Mais que o radicalismo, um documento sobre a imigração japonesa no Brasil
O objetivo da narrativa é contar a história da Shindo Remmei (Liga dos Caminhos dos Súditos), organização formada por imigrantes japoneses residentes em São Paulo. Radical Nacionalista, a “seita” pregava que as notícias internacionais que davam conta da derrota do Japão na Guerra e a consequente rendição do imperador japonês às forças Estadunidenses, eram falsas e não passavam de uma trama orquestrada para desacreditar a população japonesa que residia fora da sua terra natal. Baseada nesta premissa, o objetivo da Shindo Remmei era assassinar os próprios colonos japoneses que acreditavam nas versões oficiais, denominados pela seita de Corações Sujos.

O Livro, enquanto obra jornalística, traz um panorama extremamente didático e instigante sobre a situação que essa premissa (hoje absurda aos nossos olhos), provocou na colônia nipônica brasileira, reportando dados comprovados de acontecimentos, prisões, documentos de formação e gestão da seita, nomes oficiais, fotos originais e o número confirmado de 23 imigrantes mortos e cerca de 150 feridos em apenas um ano de ação. A descrição do radicalismo e da negação dos integrantes aos fatos e provas documentais é assustadora, principalmente se correlacionada com acontecimentos atuais.

Fernando Morais, como sempre, faz os acontecimentos parecerem vivos e instigantes através de um texto rápido, jornalístico, coeso, ilustrado e vigoroso. Mais do que retratar a atuação da seita, Morais produz um importante, abrangente e coeso histórico da imigração japonesa no Brasil.

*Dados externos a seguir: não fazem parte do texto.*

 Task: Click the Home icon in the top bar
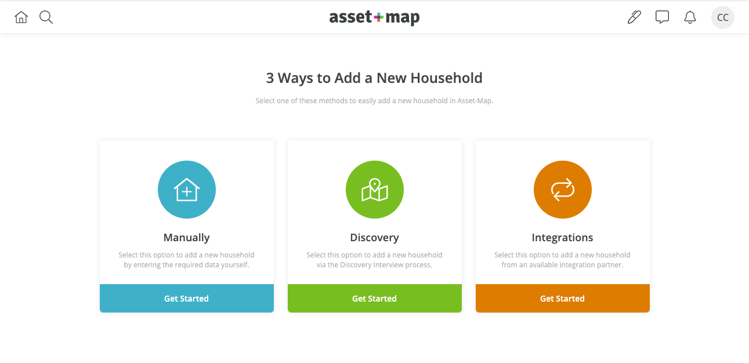coord(21,17)
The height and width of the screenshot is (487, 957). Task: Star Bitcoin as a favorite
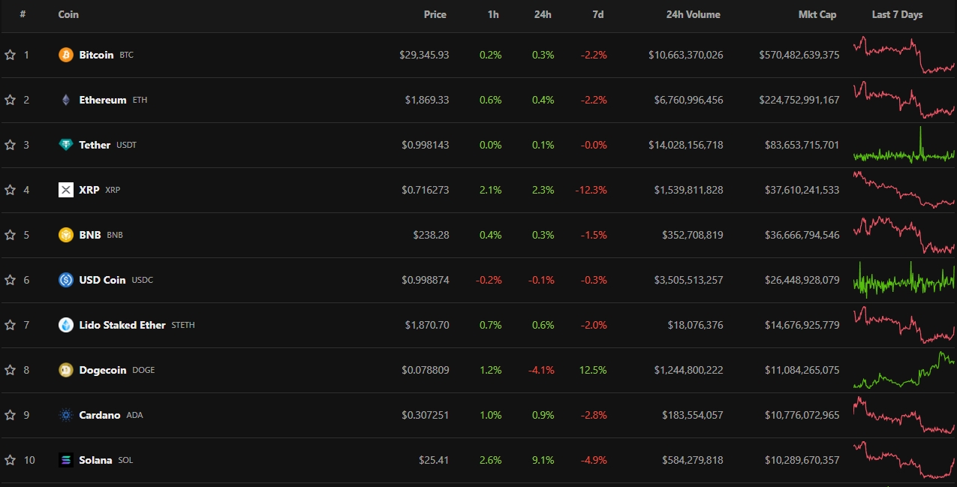10,55
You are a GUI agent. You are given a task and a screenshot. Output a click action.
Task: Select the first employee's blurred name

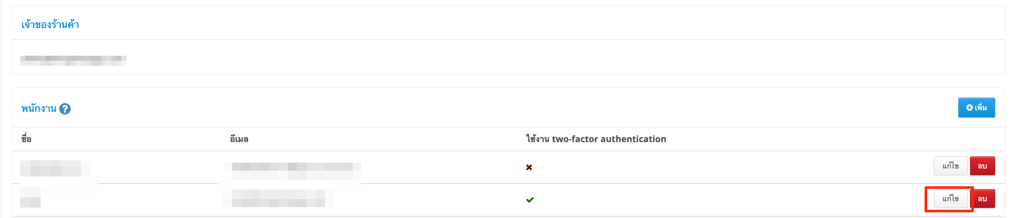pos(55,169)
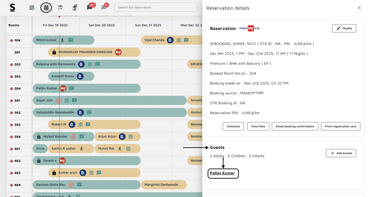
Task: Click the Checkout button
Action: tap(233, 126)
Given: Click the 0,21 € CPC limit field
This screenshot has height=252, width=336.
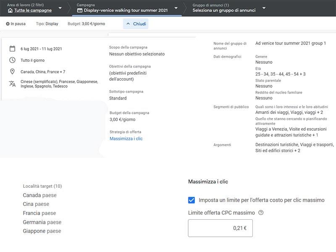Looking at the screenshot, I should click(x=220, y=228).
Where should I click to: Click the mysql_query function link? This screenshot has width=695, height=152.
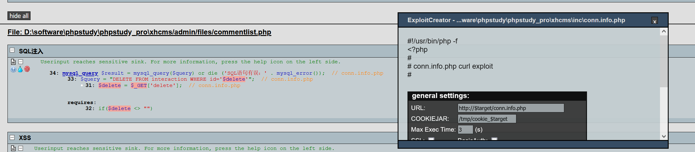[x=80, y=73]
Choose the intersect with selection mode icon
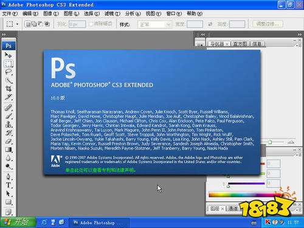 click(47, 24)

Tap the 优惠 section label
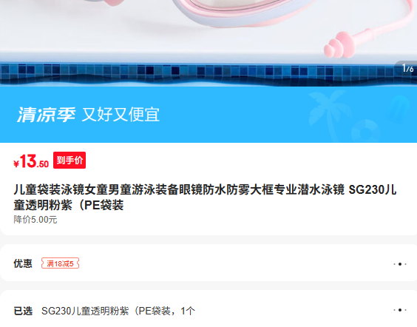pyautogui.click(x=23, y=263)

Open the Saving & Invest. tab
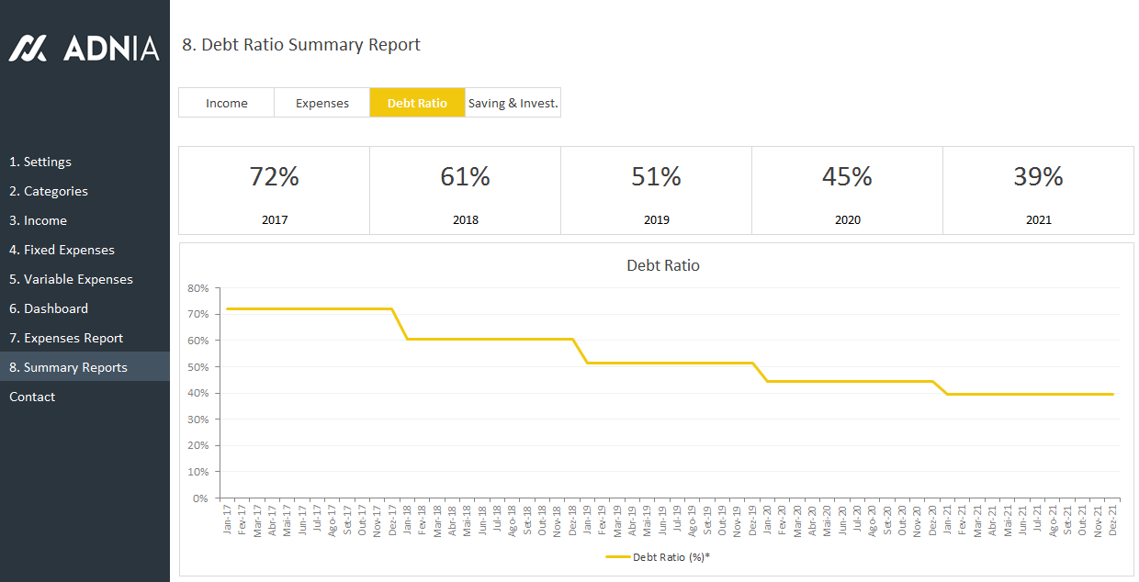point(513,103)
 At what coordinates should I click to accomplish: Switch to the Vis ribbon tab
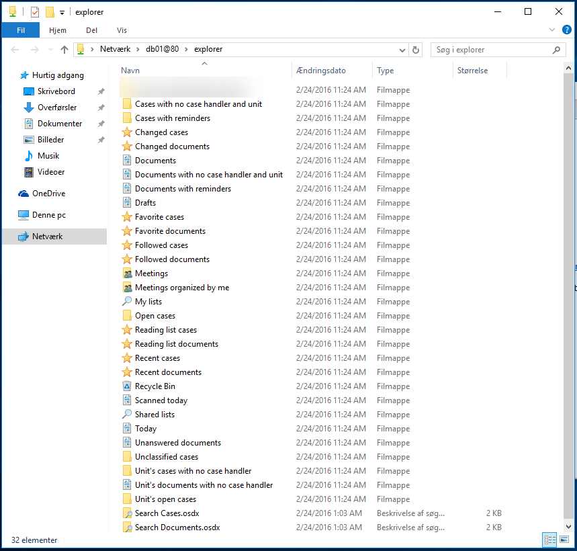122,30
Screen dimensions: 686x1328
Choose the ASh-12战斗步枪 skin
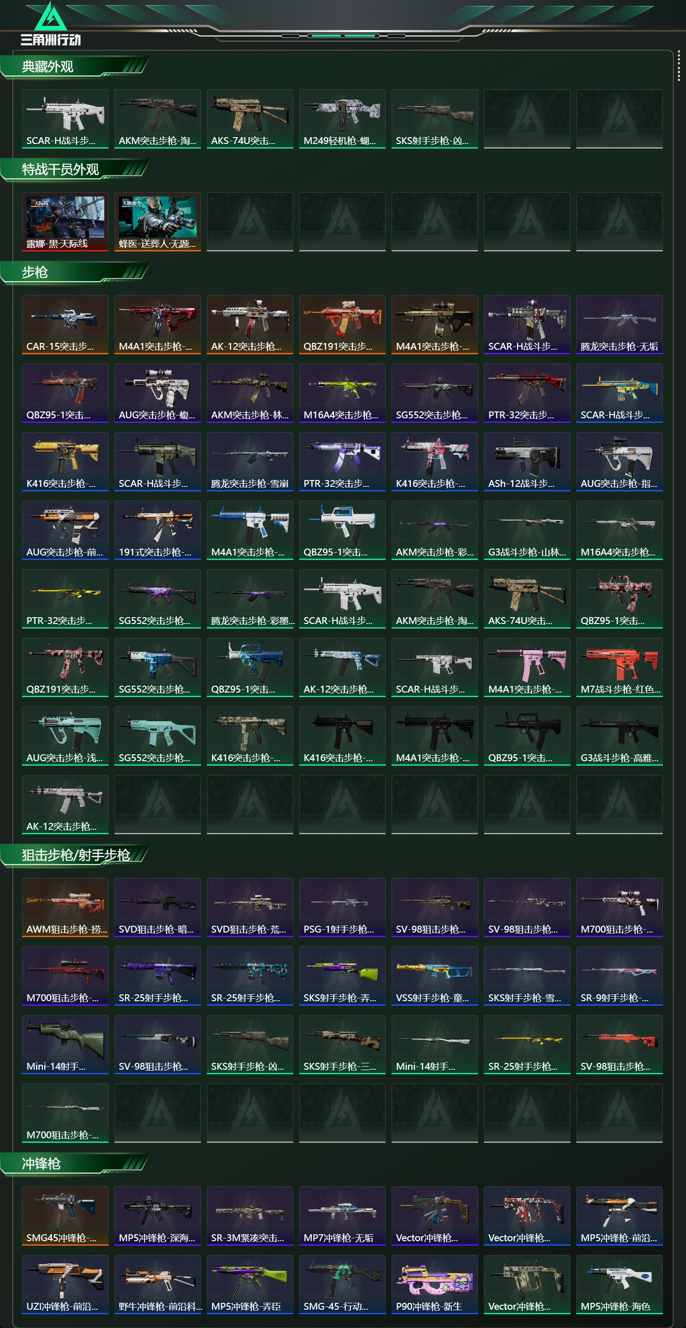(x=527, y=461)
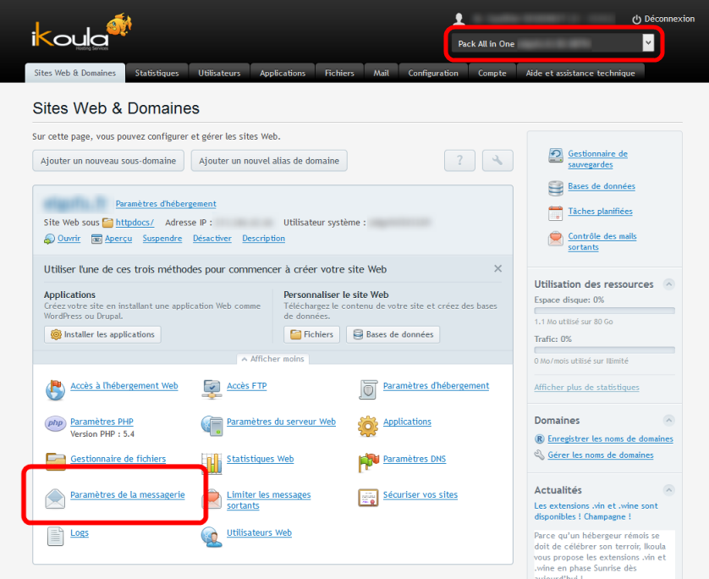Image resolution: width=709 pixels, height=579 pixels.
Task: Click the Paramètres de la messagerie envelope icon
Action: click(55, 498)
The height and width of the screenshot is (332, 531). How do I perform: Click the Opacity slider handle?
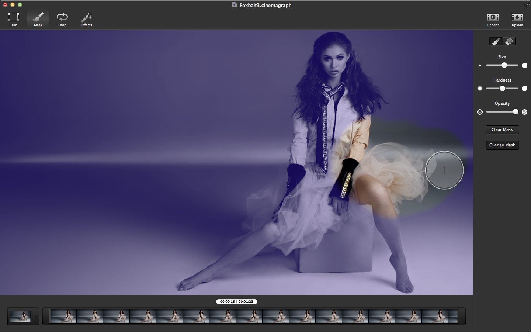pos(516,112)
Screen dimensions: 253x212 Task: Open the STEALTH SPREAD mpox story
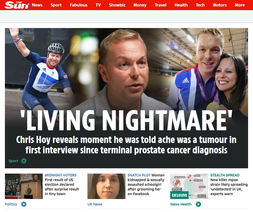[229, 184]
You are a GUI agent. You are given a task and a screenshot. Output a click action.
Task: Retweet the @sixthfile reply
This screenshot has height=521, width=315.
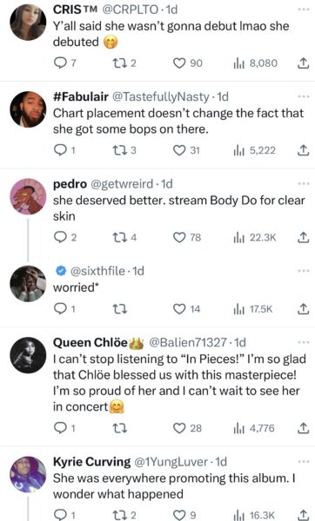point(120,309)
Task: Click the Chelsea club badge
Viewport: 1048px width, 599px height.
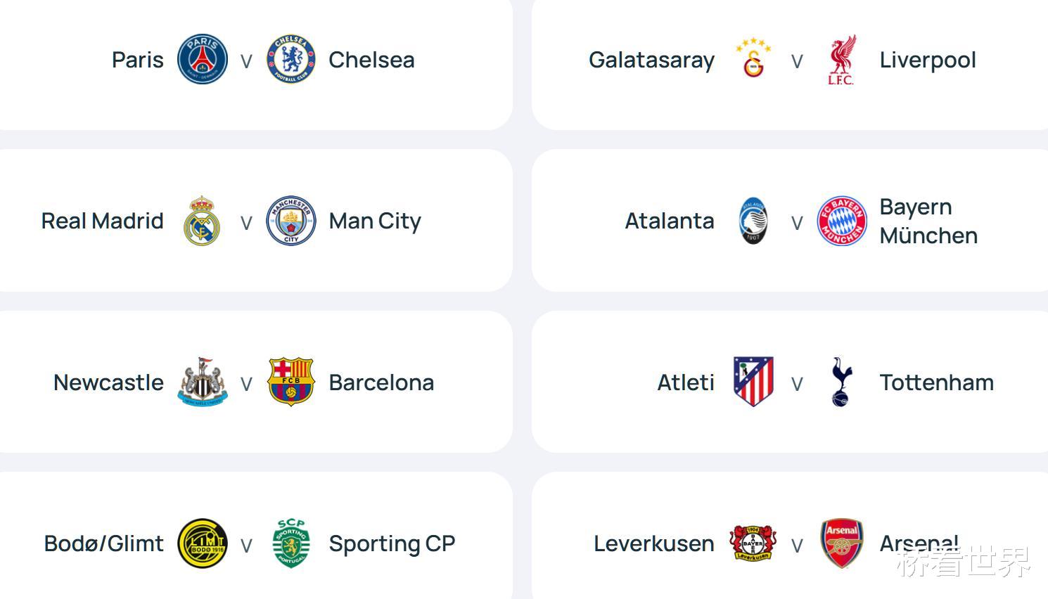Action: [290, 59]
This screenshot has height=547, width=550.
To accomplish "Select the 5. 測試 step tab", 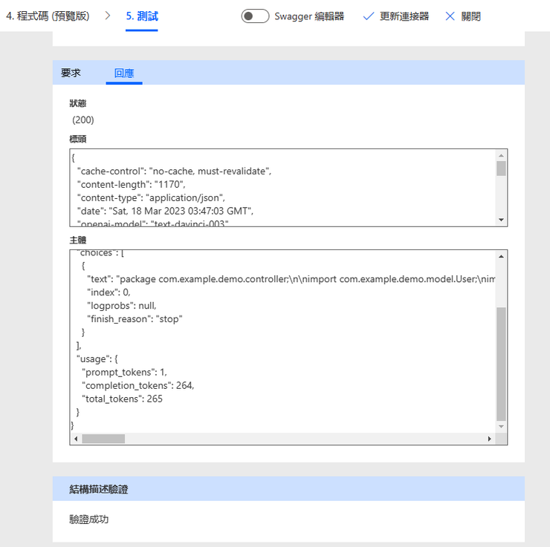I will [x=142, y=16].
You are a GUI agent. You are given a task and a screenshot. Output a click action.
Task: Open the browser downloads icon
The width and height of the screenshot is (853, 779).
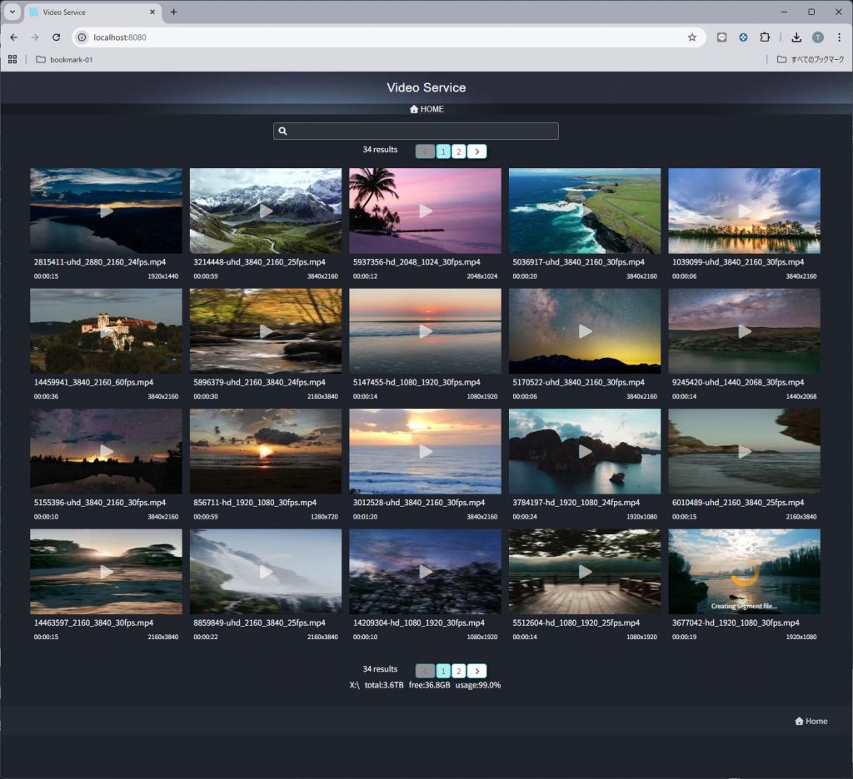pyautogui.click(x=796, y=37)
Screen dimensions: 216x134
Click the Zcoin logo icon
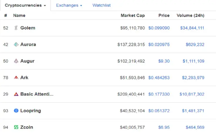16,127
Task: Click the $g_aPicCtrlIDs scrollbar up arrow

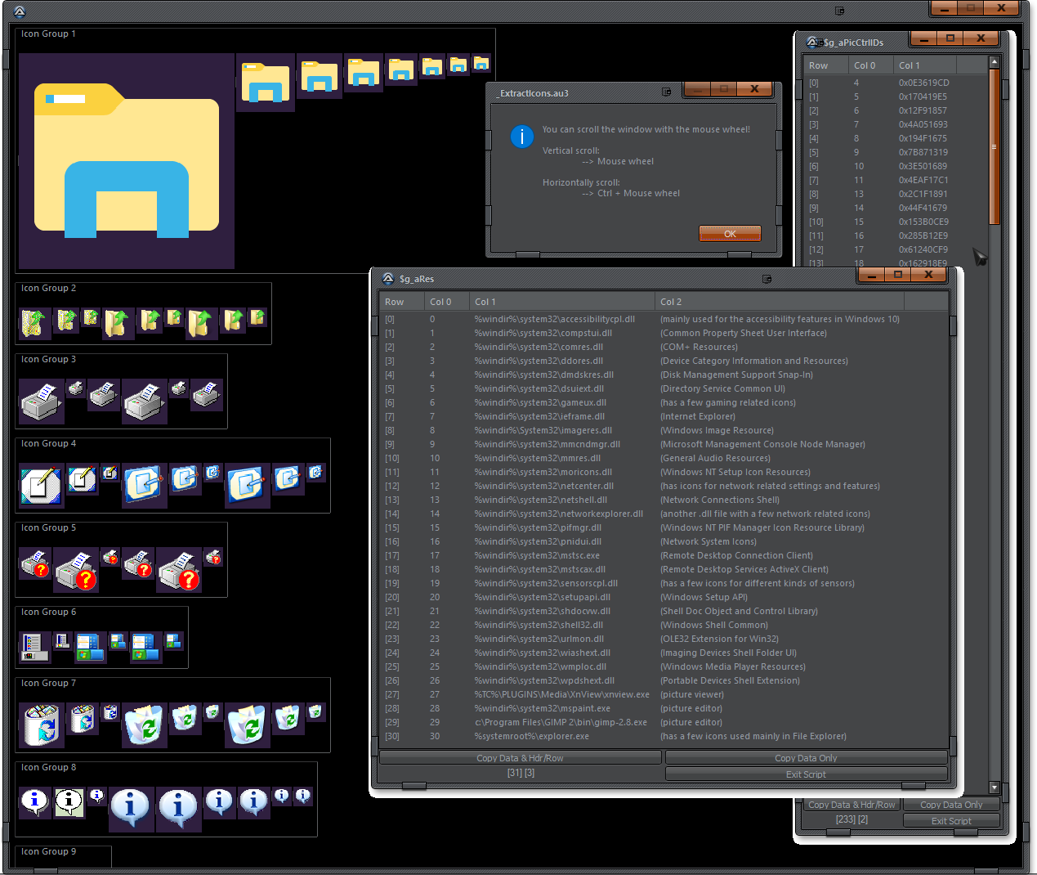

A obra aborda o contexto dos primeiros japoneses que chegaram ao Brasil no início do século XX, como as especificidades culturais sempre foram marcantes na colônia que tinha fortes restrições em se miscigenar aos brasileiros em todos aspectos, sua contribuição à agricultura e a forte influência na capital paulista e em cidades do interior de São Paulo como Tupã, Bastos e Marília, que chegaram a ter mais de 75% de população japonês em meados de século citado, tendo o Brasil atualmente, a maior concentração de japoneses fora do Japão em todo mundo.

A história brasileira é fascinante e cheia de movimentos e acontecimentos aventurescos, mitológicos e conceitualmente amplos, é uma pena que bebamos tão pouco dessa fonte e falhemos em passar esse conhecimento de forma viva e entusiástica nas escolas. “Corações Sujos” é uma ótima oportunidade para isso!

“Não assinaremos nada que fale de rendição do Japão! Nossa pátria está nessa guerra por ordem divina. Nós acreditamos piamente na vitória do Japão! O Japão é um país divino, dono de uma gloriosa história de 3 mil anos.”